Determining whether a particular person operating a business is a merchant under Article 2-104 is a common problem for the courts. Goldkist, Inc. v. Brownlee, Section 13.5.2 "“Merchants” under the UCC", shows that making the determination is difficult and contentious, with significant public policy implications.
Under the UCC, the parties to a contract are free to put into their contract pretty much anything they want. Article 1-102 states that “the effect of provisions of this Act may be varied by agreement…except that the obligations of good faith, diligence, reasonableness and care prescribed by this Act may not be disclaimed by agreement but the parties may by agreement determine the standards by which the performance of such obligations is to be measure if such standards are not manifestly unreasonable.” Thus the UCC is the “default” position: if the parties want the contract to operate in a specific way, they can provide for that. If they don’t put anything in their agreement about some aspect of their contract’s operation, the UCC applies. For example, if they do not state where “delivery” will occur, the UCC provides that term. (Section 2-308 says it would be at the “seller’s place of business or if he has none, his residence.”)
Article 6 of the CISG similarly gives the parties freedom to contract. It provides, “The parties may exclude the application of this Convention or…vary the effect of any of its provisions.”

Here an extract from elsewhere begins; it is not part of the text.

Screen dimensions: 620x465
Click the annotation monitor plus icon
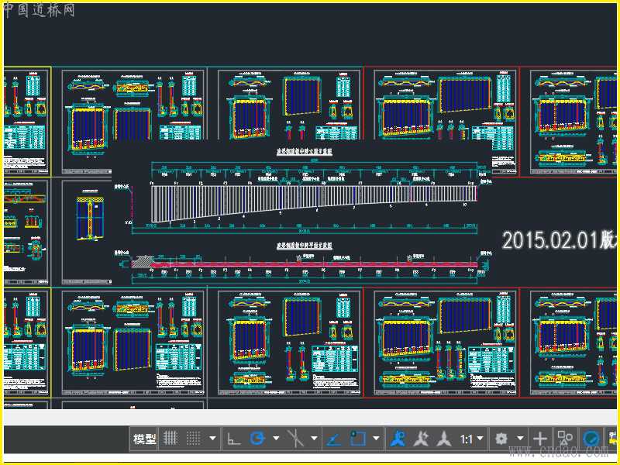[540, 439]
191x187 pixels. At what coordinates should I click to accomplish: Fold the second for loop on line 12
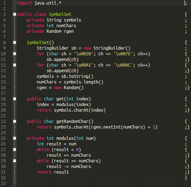14,65
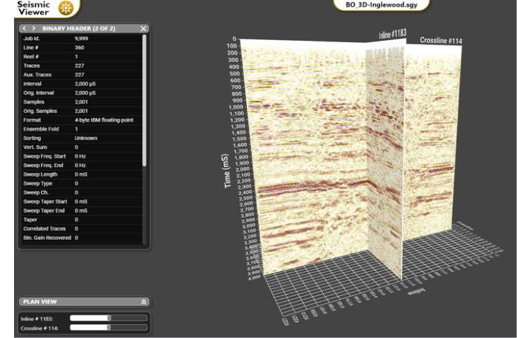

The UCC imposes some general obligations on parties to a sales contract. They must act in good faith, and unconscionable contracts or terms thereof will not be enforced. The UCC applies to any sale of goods, but sometimes special obligations are imposed on merchants. While the UCC imposes various general (and more specific) obligations on the parties, they are free, within limits, to make up their own contract terms and obligations; if they do not, the UCC applies. The CISG tends to follow the basic thrust of the UCC.
Pittsley v. Houser
875 P.2d 232 (Idaho App. 1994)
In September of 1988, Jane Pittsley contracted with Hilton Contract Carpet Co. (Hilton) for the installation of carpet in her home. The total contract price was $4,402 [about $7,900 in 2010 dollars]. Hilton paid the installers $700 to put the carpet in Pittsley’s home. Following installation, Pittsley complained to Hilton that some seams were visible, that gaps appeared, that the carpet did not lay flat in all areas, and that it failed to reach the wall in certain locations. Although Hilton made various attempts to fix the installation, by attempting to stretch the carpet and other methods, Pittsley was not satisfied with the work. Eventually, Pittsley refused any further efforts to fix the carpet. Pittsley initially paid Hilton $3,500 on the contract, but refused to pay the remaining balance of $902.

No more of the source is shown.